• _Data shown_
##############################
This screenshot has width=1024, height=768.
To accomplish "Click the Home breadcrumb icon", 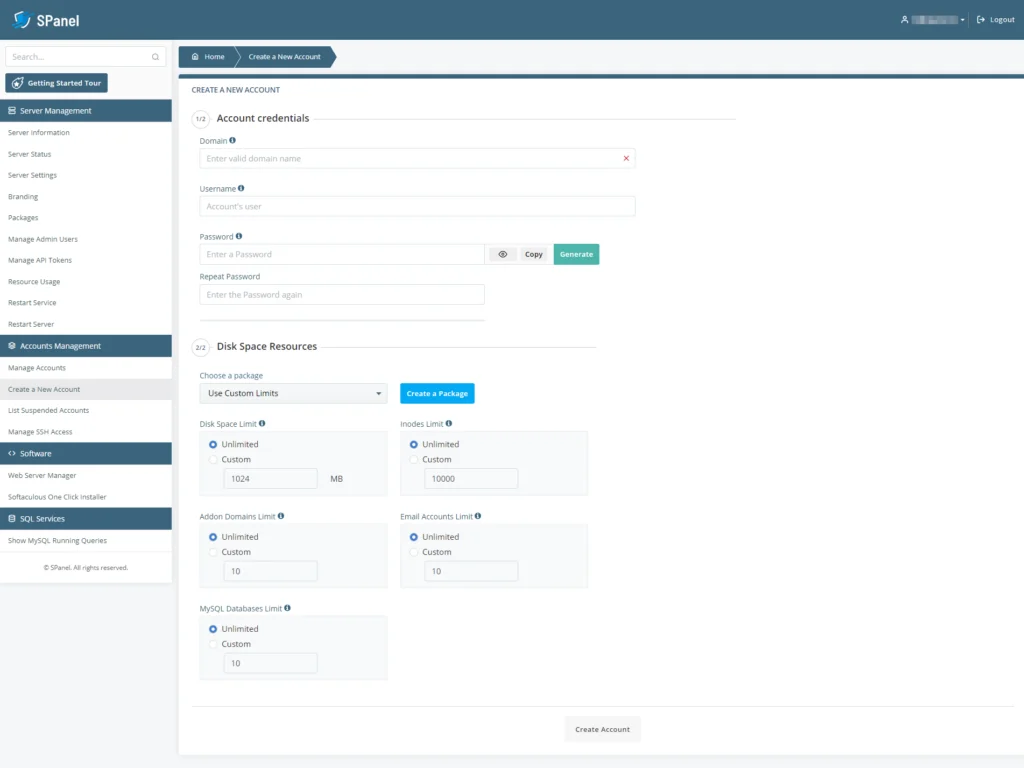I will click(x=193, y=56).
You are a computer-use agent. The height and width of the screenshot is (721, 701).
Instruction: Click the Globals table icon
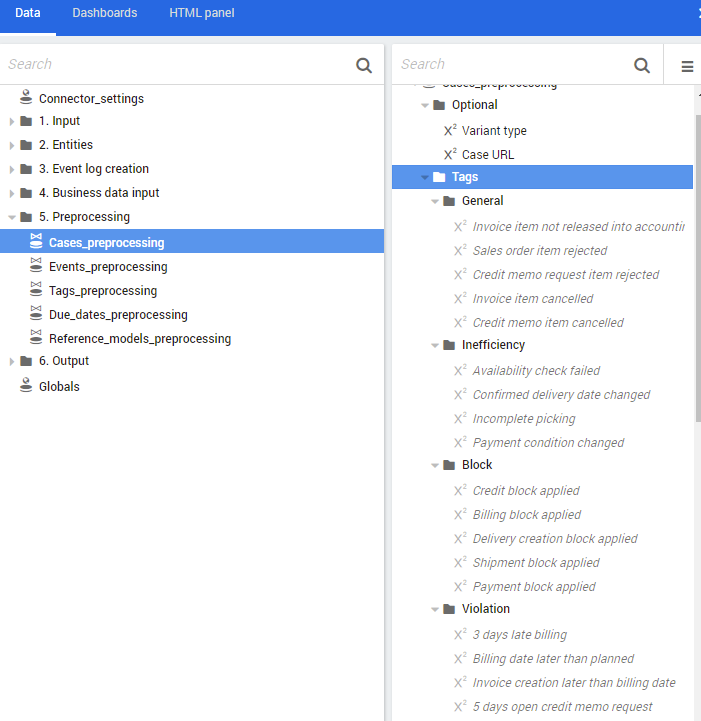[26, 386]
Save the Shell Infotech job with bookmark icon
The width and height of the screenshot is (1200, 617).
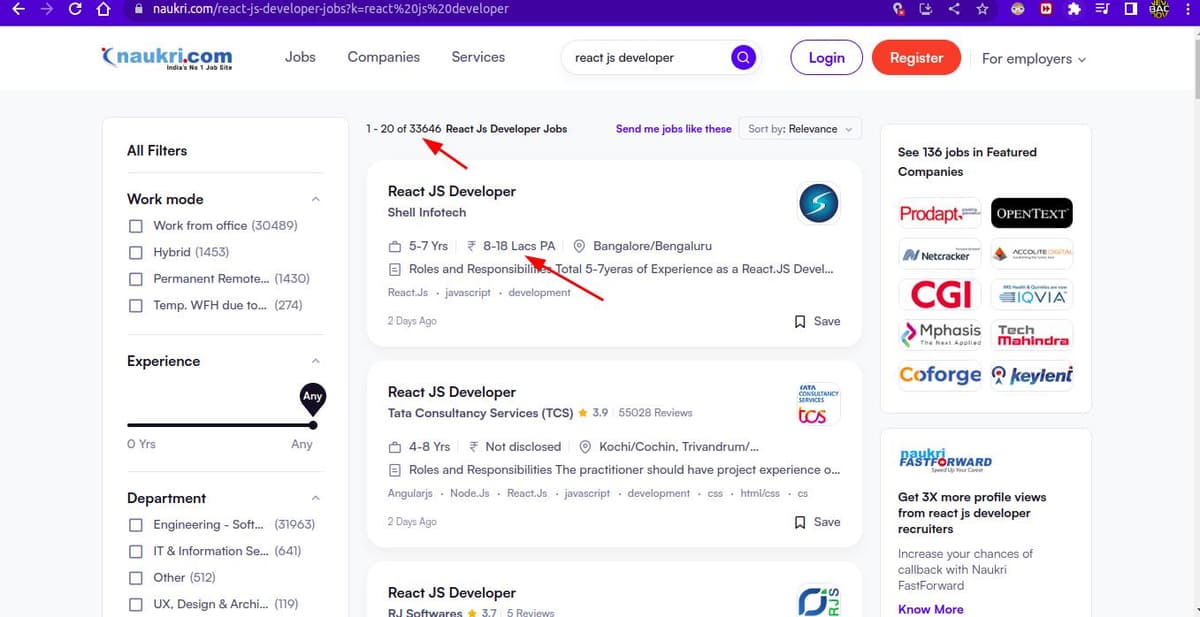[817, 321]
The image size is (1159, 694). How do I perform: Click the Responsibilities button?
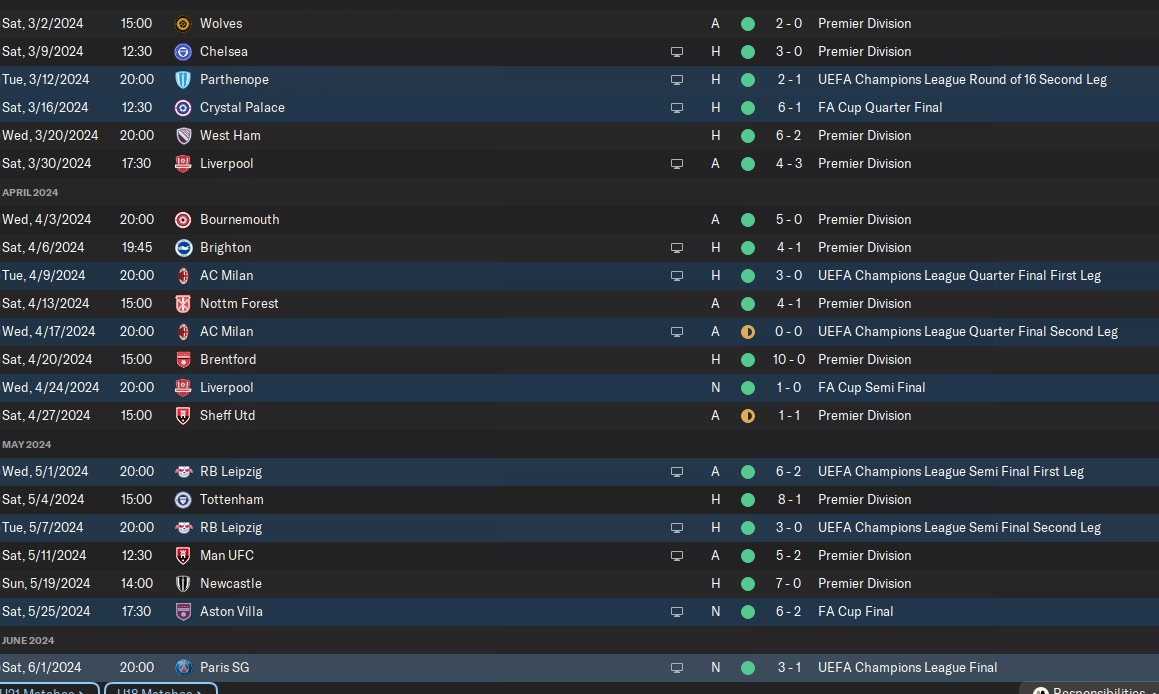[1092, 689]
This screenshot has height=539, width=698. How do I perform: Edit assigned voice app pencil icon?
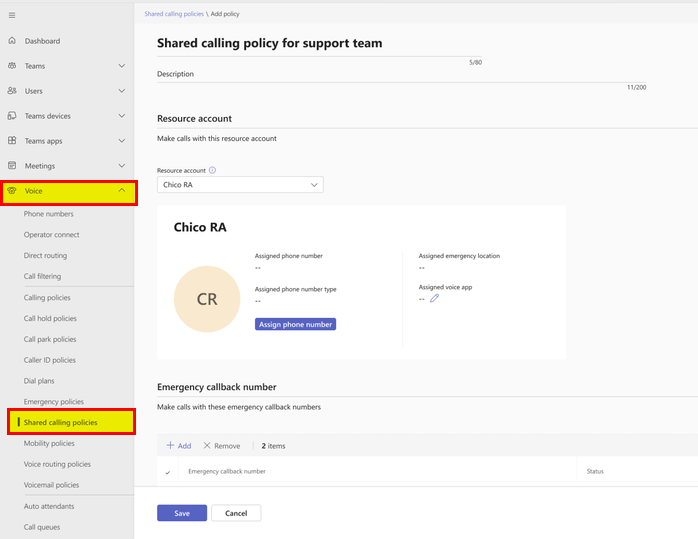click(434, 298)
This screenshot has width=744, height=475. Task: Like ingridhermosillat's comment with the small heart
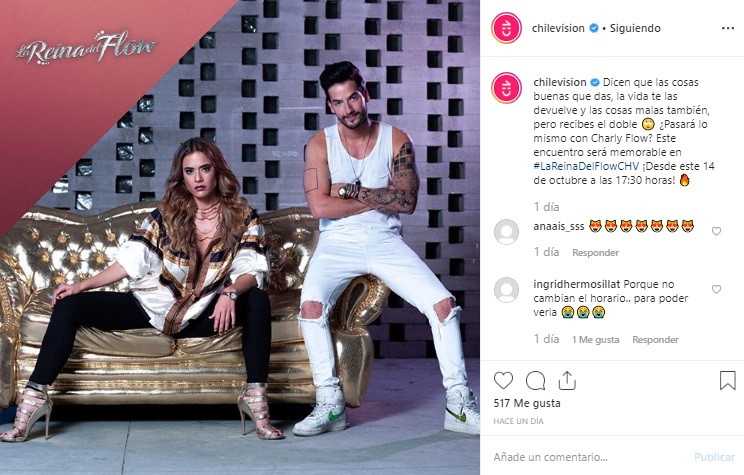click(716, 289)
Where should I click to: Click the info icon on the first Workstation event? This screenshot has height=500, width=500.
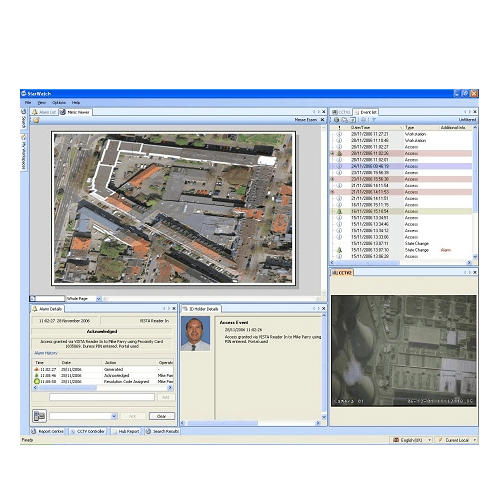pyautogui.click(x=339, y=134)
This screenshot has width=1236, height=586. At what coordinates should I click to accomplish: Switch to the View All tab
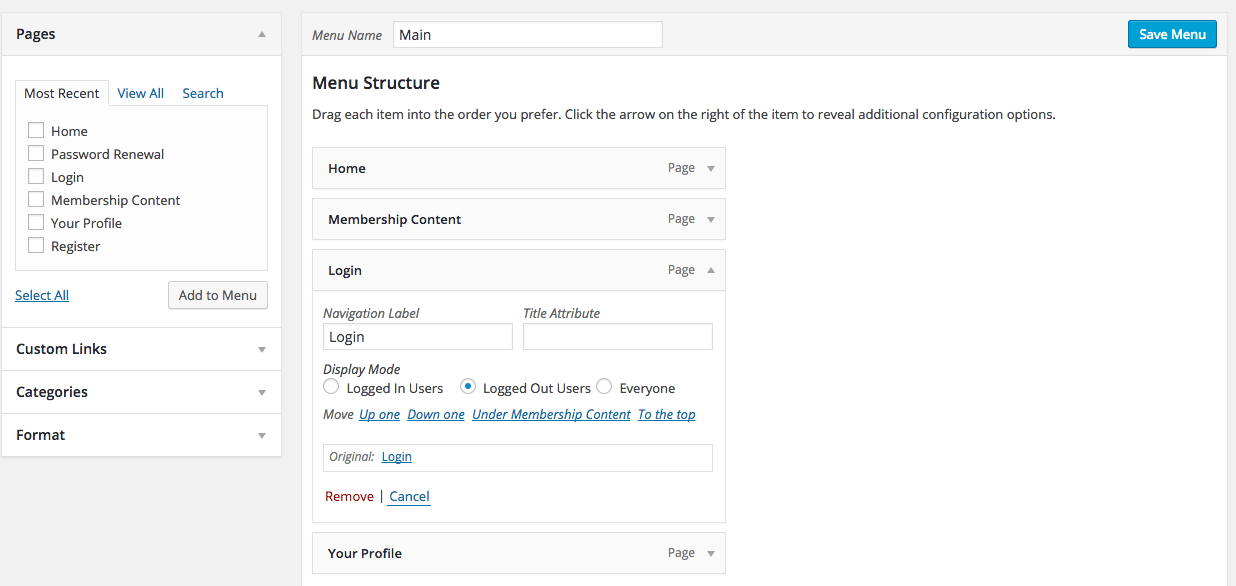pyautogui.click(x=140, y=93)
##############################
• _Task details_
Retype the lines from the one containing "Where should I" down to the last line of the records, both included, exactly and nothing more. Pictures stay out.

• _Problem solution_
Where should I click to: Click the info icon on the first Workstation event? This screenshot has height=500, width=500.
pyautogui.click(x=339, y=134)
This screenshot has width=1236, height=586. At what coordinates should I click to accomplish: Switch to the View All tab
pyautogui.click(x=140, y=93)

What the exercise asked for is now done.